Researchers at The University of Texas Health Science Center at San Antonio studied pancreatic tissues from 150 baboons that had died from natural causes, including diabetes. They found that a build-up of a protein hormone called islet amyloid polypeptide (IAPP) in the islets of Langerhans contributed to the simultaneous destruction of insulin-producing beta cells and an increase in the production of glucagon, which raises blood glucose levels.
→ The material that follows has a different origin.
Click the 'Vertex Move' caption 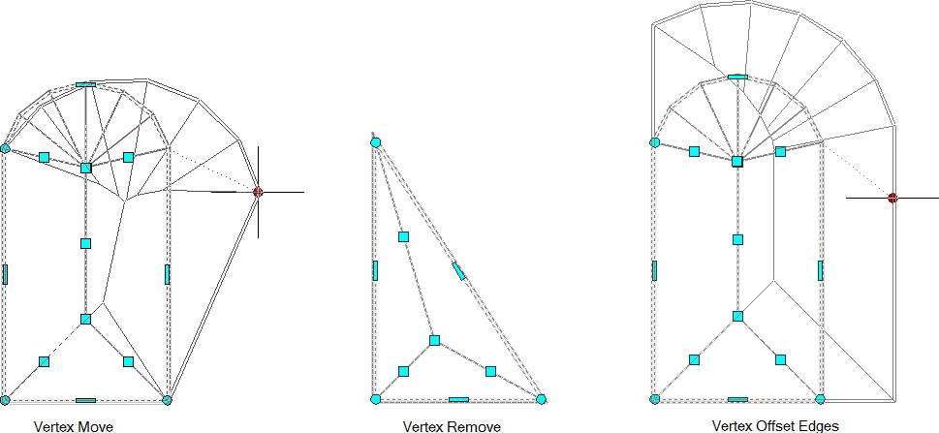click(x=74, y=426)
They found that IAPP acted to create this situation even when blood glucose levels were barely above normal.
Ironically, IAPP is produced by the pancreas - a seeming puzzle where the organ responsible for controlling the body's ability to metabolize blood sugar produces a substance that thwarts that very goal.
As IAPP build-up progresses, the pancreas loses more an more beta cells to the protein's toxic effects. In the meantime, alpha cells, which produce glucagon, proliferate. Eventually, the imbalance leads to type 2.
The proliferation of glucagon, which scientists had noted before, was something that nobody had a good explanation for. Now, with IAPP as the apparent agent, they believe they may finally have the key to glucagon over-production.
In any case, the study may have produced a marker that can tell physicians and endocrinologists that a patient is running a high risk of developing diabetes.
One advantage of the Texas study is that baboons, which are primates, are very close physiologically to humans. The monkeys can become obese and acquire type 2 diabetes and suffer from both conditions in much the same ways that humans do. In doing so, they offer researchers a fairly accurate indicator of how IAPP may affect people.
The Texas researchers published their findings in the July 20-24 online early edition of Proceedings of the National Academy of Sciences.